## RECORDS SUPPLIED
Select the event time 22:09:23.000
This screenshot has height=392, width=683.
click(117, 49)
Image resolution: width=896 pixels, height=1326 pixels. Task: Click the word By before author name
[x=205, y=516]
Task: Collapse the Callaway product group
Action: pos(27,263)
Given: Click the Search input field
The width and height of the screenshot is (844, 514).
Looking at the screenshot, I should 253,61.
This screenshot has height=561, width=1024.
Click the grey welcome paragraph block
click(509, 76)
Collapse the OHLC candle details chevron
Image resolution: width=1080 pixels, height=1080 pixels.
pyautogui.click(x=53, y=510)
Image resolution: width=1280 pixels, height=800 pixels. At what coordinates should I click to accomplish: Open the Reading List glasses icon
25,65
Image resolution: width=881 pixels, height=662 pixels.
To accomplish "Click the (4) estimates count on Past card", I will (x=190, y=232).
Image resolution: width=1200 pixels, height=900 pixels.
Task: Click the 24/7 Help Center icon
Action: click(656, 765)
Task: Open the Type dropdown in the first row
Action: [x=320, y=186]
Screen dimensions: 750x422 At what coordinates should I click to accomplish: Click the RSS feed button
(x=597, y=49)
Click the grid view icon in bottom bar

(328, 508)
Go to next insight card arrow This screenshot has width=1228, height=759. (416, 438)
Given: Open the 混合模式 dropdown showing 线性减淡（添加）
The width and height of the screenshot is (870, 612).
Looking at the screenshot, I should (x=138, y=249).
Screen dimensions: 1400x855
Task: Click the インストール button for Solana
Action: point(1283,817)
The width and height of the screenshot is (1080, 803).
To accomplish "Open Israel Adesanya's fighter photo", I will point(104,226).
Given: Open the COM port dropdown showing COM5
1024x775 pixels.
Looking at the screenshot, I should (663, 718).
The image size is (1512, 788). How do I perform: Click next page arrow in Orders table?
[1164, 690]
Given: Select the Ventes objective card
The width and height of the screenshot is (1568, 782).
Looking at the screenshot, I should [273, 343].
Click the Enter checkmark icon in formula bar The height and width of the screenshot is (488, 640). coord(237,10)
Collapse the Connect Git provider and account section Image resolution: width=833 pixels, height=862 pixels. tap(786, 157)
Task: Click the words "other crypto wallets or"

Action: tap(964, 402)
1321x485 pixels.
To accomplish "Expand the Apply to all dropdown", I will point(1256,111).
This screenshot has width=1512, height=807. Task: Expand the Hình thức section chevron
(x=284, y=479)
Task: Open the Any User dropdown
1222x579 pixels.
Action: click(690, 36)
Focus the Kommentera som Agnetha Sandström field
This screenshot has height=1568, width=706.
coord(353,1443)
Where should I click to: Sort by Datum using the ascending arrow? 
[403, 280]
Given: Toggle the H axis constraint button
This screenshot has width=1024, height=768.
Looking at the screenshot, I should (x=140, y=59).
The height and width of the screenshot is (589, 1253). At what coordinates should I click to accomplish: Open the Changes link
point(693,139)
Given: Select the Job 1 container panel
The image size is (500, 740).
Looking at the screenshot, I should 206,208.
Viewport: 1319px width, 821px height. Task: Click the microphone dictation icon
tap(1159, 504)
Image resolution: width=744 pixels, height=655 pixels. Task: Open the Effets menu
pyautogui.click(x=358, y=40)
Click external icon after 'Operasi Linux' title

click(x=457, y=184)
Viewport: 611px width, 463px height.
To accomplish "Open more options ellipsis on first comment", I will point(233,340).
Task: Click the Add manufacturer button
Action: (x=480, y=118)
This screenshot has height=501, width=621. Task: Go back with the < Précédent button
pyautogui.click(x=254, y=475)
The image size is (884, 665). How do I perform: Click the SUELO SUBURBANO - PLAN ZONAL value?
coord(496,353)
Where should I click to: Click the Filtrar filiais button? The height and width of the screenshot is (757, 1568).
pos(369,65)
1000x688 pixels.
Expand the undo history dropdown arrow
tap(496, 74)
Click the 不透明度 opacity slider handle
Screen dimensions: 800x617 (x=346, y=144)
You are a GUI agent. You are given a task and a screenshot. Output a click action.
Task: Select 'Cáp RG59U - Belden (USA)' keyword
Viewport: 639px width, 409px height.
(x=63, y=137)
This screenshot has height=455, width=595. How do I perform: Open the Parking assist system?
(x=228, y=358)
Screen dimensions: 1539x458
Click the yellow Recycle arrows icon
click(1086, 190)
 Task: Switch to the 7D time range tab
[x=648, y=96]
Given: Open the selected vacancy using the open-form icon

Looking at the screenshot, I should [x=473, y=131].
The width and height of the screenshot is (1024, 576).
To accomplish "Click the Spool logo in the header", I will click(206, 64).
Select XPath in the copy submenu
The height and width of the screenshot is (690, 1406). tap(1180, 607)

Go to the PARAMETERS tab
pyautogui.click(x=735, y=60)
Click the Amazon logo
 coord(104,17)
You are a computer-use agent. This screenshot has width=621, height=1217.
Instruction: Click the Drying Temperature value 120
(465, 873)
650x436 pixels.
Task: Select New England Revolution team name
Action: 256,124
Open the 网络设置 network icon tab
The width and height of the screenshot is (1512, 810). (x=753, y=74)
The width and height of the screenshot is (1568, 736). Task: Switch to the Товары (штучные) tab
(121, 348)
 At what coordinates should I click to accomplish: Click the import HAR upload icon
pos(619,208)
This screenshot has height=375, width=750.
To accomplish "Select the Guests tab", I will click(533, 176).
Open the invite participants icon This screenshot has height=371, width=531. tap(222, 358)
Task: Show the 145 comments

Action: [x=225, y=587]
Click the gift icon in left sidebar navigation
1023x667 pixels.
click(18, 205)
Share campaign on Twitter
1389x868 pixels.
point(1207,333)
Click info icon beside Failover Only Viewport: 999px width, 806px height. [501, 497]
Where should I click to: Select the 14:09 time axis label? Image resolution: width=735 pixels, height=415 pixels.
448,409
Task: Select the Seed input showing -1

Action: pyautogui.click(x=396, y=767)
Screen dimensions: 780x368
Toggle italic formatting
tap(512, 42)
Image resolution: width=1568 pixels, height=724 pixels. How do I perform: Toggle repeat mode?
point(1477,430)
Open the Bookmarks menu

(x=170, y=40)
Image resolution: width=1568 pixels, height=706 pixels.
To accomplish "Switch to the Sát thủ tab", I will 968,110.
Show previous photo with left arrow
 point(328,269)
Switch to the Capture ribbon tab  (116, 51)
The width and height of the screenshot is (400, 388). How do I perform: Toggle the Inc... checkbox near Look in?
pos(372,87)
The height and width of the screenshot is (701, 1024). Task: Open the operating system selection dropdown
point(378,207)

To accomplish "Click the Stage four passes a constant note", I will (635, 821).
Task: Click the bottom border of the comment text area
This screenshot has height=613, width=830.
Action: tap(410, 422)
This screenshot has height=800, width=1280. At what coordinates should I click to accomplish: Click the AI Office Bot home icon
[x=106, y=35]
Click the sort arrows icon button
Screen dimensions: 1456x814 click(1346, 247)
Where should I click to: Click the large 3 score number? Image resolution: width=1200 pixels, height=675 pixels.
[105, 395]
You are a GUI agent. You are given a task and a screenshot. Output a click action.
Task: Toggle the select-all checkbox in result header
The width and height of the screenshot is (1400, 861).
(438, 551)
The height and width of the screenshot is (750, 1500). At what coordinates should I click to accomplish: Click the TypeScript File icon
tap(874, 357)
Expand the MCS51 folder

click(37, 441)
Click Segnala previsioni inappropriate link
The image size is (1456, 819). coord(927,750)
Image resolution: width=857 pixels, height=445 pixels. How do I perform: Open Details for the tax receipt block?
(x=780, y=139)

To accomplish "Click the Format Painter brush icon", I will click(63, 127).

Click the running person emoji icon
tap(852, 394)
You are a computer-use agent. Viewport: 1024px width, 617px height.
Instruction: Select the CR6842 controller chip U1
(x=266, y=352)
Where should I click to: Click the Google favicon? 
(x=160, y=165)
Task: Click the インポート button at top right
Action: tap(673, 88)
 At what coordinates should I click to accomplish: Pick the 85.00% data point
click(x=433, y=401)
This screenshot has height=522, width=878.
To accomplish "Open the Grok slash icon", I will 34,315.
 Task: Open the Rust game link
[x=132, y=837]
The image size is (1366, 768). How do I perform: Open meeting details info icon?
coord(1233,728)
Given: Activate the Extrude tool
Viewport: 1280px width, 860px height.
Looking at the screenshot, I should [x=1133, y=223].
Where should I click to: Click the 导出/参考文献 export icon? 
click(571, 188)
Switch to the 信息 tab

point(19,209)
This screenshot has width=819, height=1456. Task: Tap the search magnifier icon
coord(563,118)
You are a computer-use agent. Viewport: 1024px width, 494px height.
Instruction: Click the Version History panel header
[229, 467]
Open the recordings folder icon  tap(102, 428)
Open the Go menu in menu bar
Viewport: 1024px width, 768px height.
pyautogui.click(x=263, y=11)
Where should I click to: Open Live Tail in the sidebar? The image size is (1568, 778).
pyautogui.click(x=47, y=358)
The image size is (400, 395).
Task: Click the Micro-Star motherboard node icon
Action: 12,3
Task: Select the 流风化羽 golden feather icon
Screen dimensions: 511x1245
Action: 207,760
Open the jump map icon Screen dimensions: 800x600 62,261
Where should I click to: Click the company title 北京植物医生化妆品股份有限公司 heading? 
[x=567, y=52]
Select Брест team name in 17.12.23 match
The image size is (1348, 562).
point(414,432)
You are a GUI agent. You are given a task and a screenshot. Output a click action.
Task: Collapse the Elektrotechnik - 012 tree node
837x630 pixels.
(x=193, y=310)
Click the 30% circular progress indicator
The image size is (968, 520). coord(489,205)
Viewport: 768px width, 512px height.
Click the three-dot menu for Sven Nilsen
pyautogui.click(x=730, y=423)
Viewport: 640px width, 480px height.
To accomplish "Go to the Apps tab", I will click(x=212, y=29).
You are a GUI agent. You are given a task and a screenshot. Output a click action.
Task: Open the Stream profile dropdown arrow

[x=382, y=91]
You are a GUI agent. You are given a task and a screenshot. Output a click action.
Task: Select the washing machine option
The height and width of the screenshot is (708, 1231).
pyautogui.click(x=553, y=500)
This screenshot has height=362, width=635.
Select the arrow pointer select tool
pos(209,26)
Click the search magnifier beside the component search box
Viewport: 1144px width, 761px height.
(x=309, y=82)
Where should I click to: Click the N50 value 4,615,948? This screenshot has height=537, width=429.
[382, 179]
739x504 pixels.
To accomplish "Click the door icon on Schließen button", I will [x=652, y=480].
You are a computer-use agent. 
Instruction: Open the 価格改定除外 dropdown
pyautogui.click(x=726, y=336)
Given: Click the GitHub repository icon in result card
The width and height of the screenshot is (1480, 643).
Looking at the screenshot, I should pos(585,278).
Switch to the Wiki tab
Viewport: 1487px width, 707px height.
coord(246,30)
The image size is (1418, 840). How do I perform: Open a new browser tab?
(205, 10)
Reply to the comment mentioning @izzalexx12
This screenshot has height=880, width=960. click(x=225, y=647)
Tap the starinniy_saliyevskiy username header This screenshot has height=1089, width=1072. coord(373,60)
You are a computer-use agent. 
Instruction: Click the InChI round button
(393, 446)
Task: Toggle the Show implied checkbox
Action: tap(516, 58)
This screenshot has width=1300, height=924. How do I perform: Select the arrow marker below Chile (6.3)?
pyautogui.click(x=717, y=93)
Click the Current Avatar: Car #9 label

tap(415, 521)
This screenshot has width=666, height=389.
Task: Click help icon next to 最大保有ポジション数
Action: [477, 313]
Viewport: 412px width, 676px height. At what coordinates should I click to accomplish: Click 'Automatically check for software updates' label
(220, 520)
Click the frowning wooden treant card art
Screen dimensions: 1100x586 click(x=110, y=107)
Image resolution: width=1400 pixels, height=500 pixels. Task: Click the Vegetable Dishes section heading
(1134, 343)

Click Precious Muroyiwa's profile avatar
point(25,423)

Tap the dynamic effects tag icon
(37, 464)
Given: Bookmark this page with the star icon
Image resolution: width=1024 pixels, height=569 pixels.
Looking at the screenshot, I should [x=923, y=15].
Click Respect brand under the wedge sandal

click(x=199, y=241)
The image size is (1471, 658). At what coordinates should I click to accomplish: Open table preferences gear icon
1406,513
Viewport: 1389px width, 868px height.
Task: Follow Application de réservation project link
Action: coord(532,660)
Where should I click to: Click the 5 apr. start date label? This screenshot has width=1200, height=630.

## WHAT YOU HAVE TO DO
Everything from the line with "Click the frowning wooden treant card art" down to the last line of the data above should be returned exactly, with both ends kept and nothing added.

## THE COMPLETED TASK
Click the frowning wooden treant card art
Screen dimensions: 1100x586 click(x=110, y=107)
Image resolution: width=1400 pixels, height=500 pixels. Task: Click the Vegetable Dishes section heading
(1134, 343)

Click Precious Muroyiwa's profile avatar
point(25,423)

Tap the dynamic effects tag icon
(37, 464)
Given: Bookmark this page with the star icon
Image resolution: width=1024 pixels, height=569 pixels.
Looking at the screenshot, I should [x=923, y=15].
Click Respect brand under the wedge sandal

click(x=199, y=241)
The image size is (1471, 658). At what coordinates should I click to accomplish: Open table preferences gear icon
1406,513
Viewport: 1389px width, 868px height.
Task: Follow Application de réservation project link
Action: coord(532,660)
Where should I click to: Click the 5 apr. start date label? This screenshot has width=1200, height=630.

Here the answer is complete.